Woman Discovers She Has 18 Half-Siblings from Unregulated 1980s Sperm Donor
"I think between 23andMe and Ancestry, there's like 18 half-siblings. And to boot, this donor was not a vetted donor. He was just a friend of the doctor who was getting like $20 a Dixie cup. This guy didn't tell his family either. So I guess some of the early folks that had gone on to Ancestry reached out because you can message people on Ancestry. I guess they got a nasty grunt back, like, you're making this up, this is a conspiracy."
About this episode
Hosts Dax Shepard and Monica Padman present three compelling family secret stories in this episode of Armchair Anonymous. The episode opens with Ashley from Arizona, who at age 12 discovered through a school biology assignment that her blood type was incompatible with her parents. This led to her learning she was conceived via sperm donor, but the revelations didn't stop there. Over nearly three decades, Ashley gradually uncovered that her father was likely gay, maintaining a lifelong secret relationship with his college roommate, and that the sperm donor was unvetted, resulting in approximately 18 half-siblings now connected through DNA testing. In the second story, Shane from Vancouver recounts a mortifying 2008 incident where he contracted crabs just before attending a traditional Indian family wedding in London. Trapped in close quarters with 15 relatives and unable to seek treatment privately, he ingeniously relocated a crab to his arm, claimed it was head lice, and orchestrated a group pharmacy trip where he carefully selected medication that treated both lice and crabs. The final story features Jessica from South Carolina, who discovered after her mother's 2021 death that she has two half-siblings given up for adoption in 1964 and 1966. Her mother, forced by her strict Catholic family to surrender the babies, had secretly reconnected with one sibling three years before dying. Most remarkably, both adoptive parents and Jessica's mother independently gave the same first and middle name to two daughters born a decade apart. The episode explores themes of concealed identities, the wild west era of fertility medicine, and how DNA testing is exposing long-buried family secrets.
Key takeaways
- Ashley from Arizona discovered she has 18 half-siblings from an unregulated 1980s sperm donor who was paid $20 per sample and was simply a friend of the doctor, not a vetted medical resident as her mother was told.
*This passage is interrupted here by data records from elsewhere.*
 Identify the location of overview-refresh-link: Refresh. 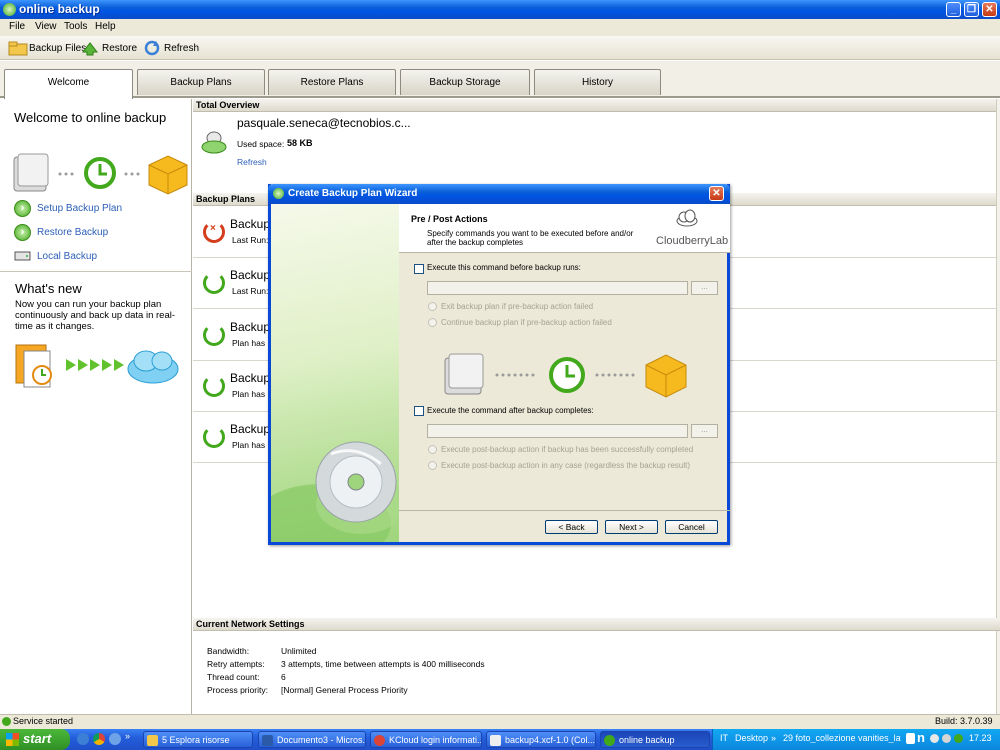
(252, 162).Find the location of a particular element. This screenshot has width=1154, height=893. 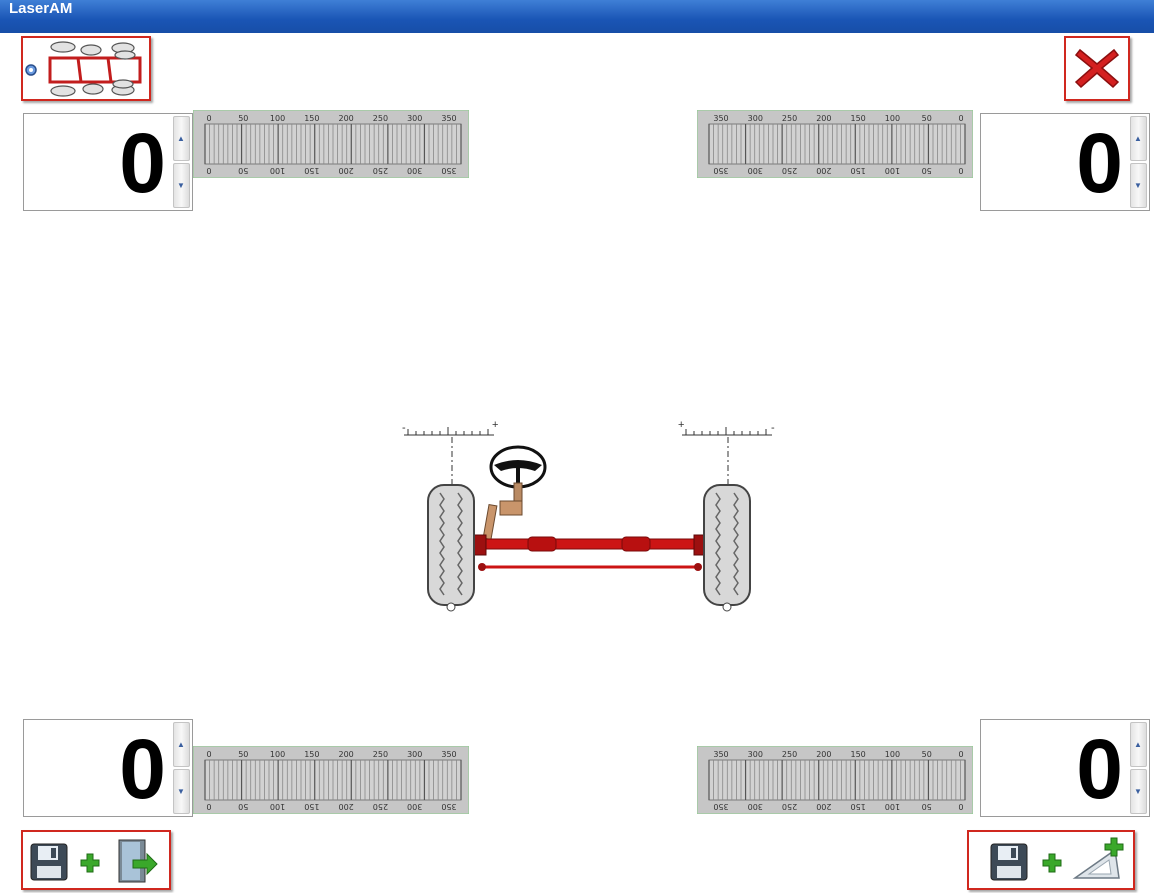

triangle-ruler-icon is located at coordinates (1098, 858).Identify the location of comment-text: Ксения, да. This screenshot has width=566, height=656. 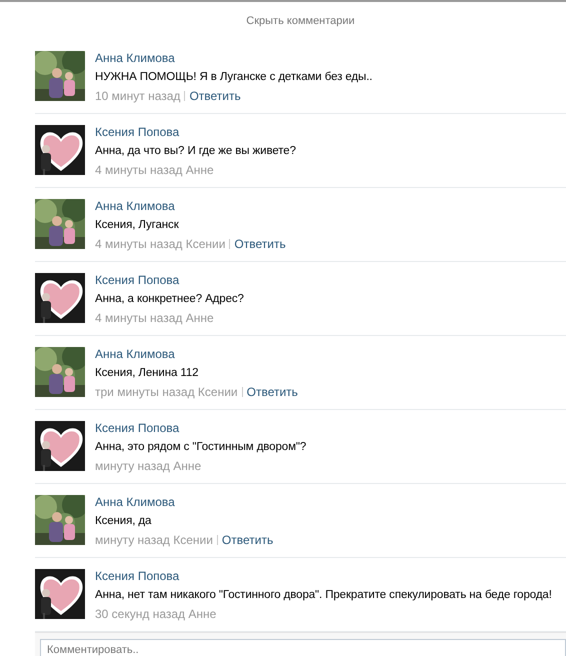
(124, 521).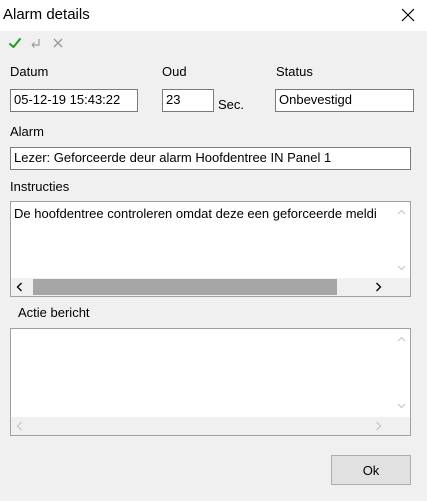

- Ashley's father, who raised her, was likely gay and maintained a decades-long secret relationship with his college roommate, according to family members who knew but never discussed it openly.
- Jessica from South Carolina learned after her mother's 2021 death that she has two half-siblings born in 1964 and 1966 who were given up for adoption through Catholic Social Services under pressure from her strict Catholic family.
- Jessica's mother secretly maintained a three-year relationship with one of the children she gave up before dying, texting that she hoped her known daughters would forgive her for keeping the secret.
- Both Jessica's known sister and her half-sister were independently given the exact same first and middle name by their respective parents a decade apart, an uncanny coincidence that gave the family chills.
- Shane from Vancouver contracted crabs before a week-long traditional Indian wedding in London and ingeniously solved his problem by moving a crab to his arm, claiming it was head lice, and orchestrating a group pharmacy trip to get proper treatment.
- The episode highlights how modern DNA testing services like 23andMe and Ancestry are exposing family secrets from the unregulated fertility practices of the 1960s through 1980s, forcing families to confront hidden histories.